Edison 00:12, 26 January 2007 (UTC)reply
You were apparently in the process of adding a number of sources while I was reading through the AfD comments and adding my own. For my part, I'm now willing to give the article the benefit of the doubt that incidents are considered to be part of a broader phenomenon outside of Wikipedia. By all means, incorporate deck collapse if you have sources -- porch/deck/balcony are close enough, and including is as part of the same article now (with one term redirecting to the other or both terms redirecting to a combined title) will avoid a merger in the future.
PubliusFL 00:26, 26 January 2007 (UTC)reply
Keep per Dhartung. schitalk 17:48, 26 January 2007 (UTC)reply
OK, so I've looked at the article again as suggested by
Edison and I still say delete. My original objection stands; citing 12 news articles on the topic is easy (I'm sure I could find more) but equally it does not make this "phenomonen" out of the ordinary. Do it for "burst pipes", which incidentally gets 92,100 Google hits and, no doubt, hundreds of news stories. So what?

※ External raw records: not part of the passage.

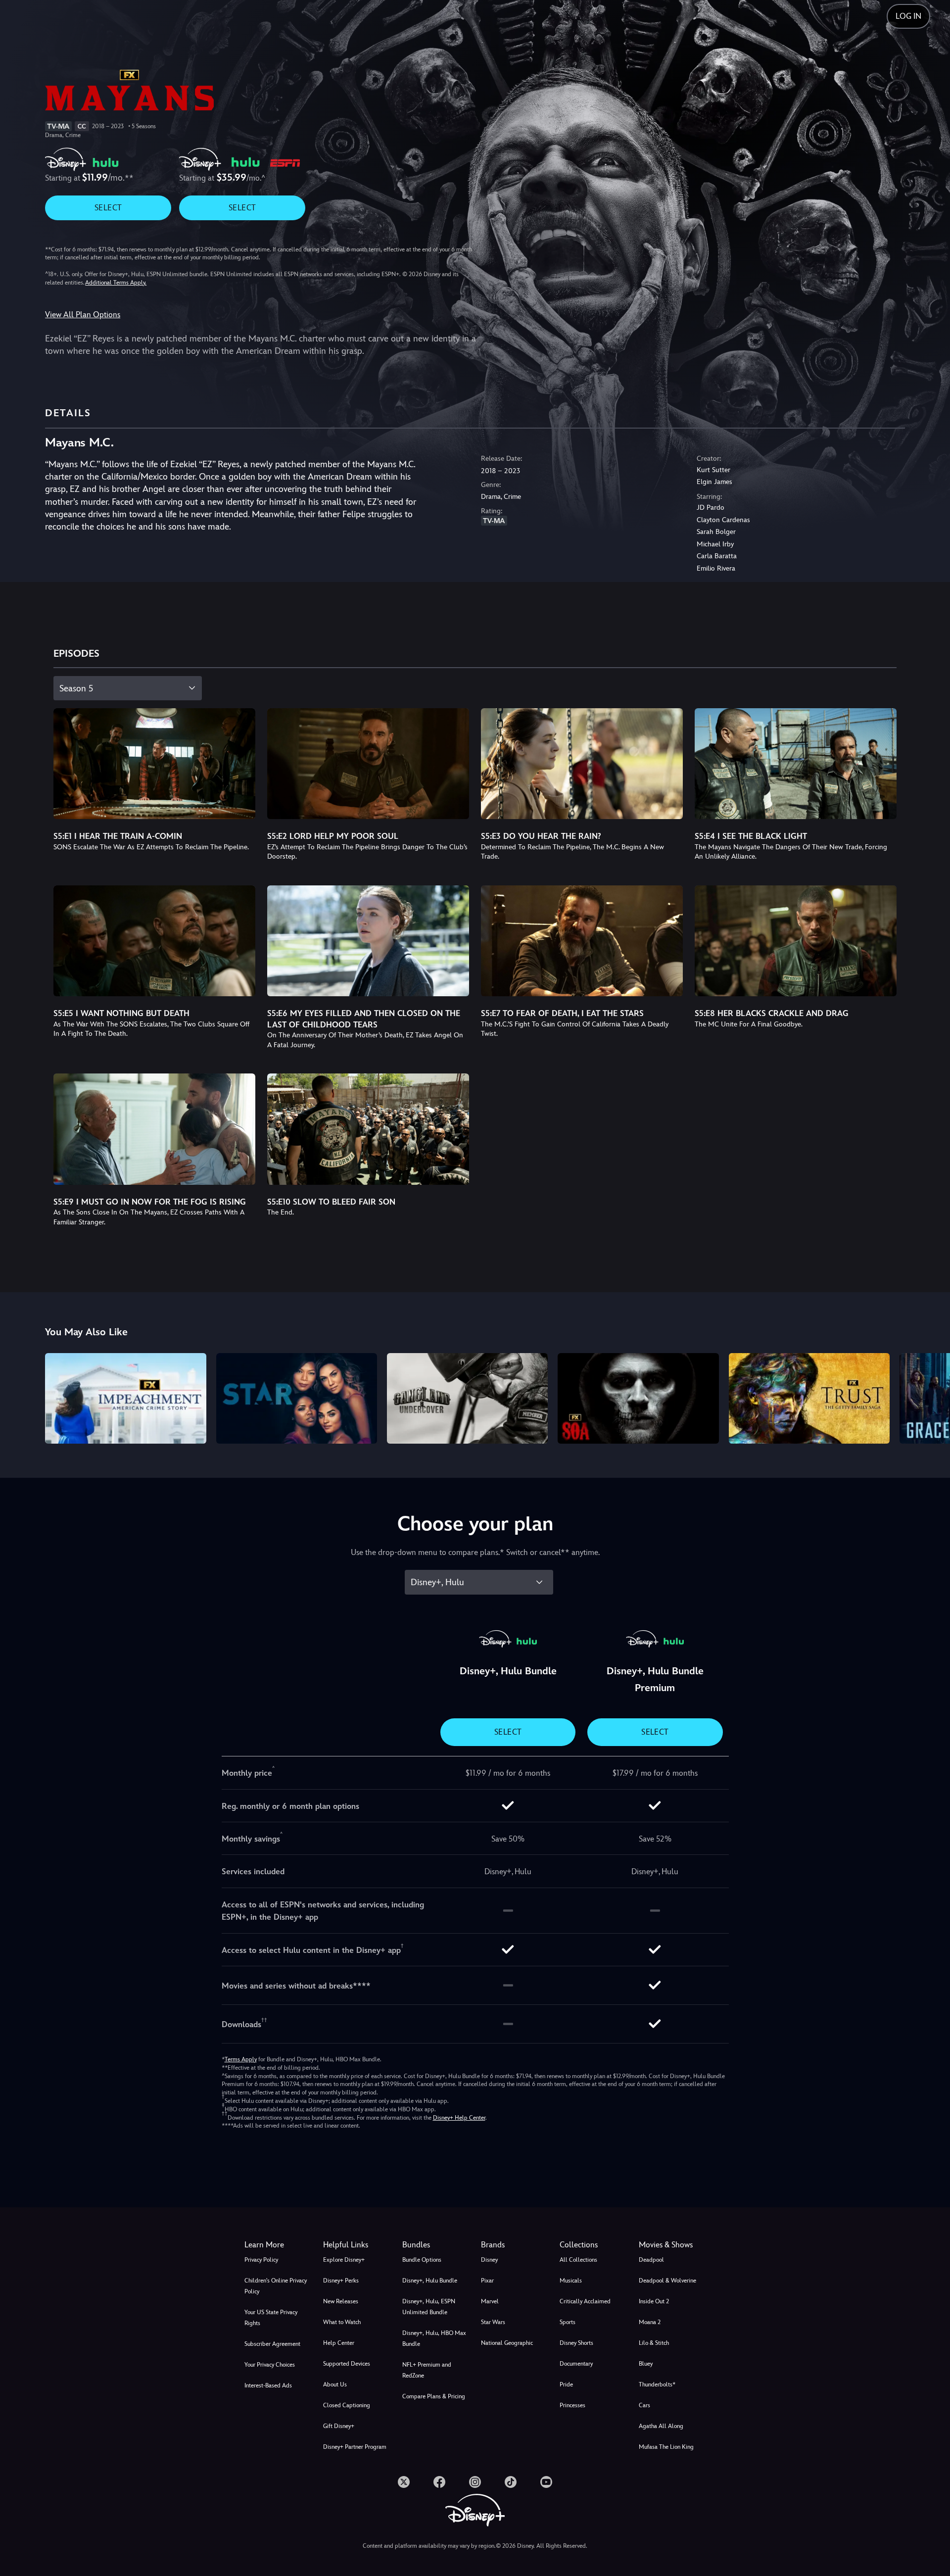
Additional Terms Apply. (115, 282)
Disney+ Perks (341, 2280)
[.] (404, 2482)
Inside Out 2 (654, 2301)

Emeraude 17:48, 29 January 2007 (UTC)reply
The key difference is that a porch collapse is a potentially tragic occurrence in and of itself. A burst pipe merely precedes a
flood. —
David Levy 18:10, 29 January 2007 (UTC)reply
Keep. In its current state, the article documents a notable phenomenon in an encyclopedic manner. —
David Levy 18:10, 29 January 2007 (UTC)reply
Keep porch collapses in Chicago attain wide coverage in the American media, believe it or not. -
Gilliam 18:13, 29 January 2007 (UTC)reply
The above discussion is preserved as an archive of the debate. Please do not modify it. Subsequent comments should be made on the appropriate discussion page (such as the article's talk page or in a
deletion review). No further edits should be made to this page.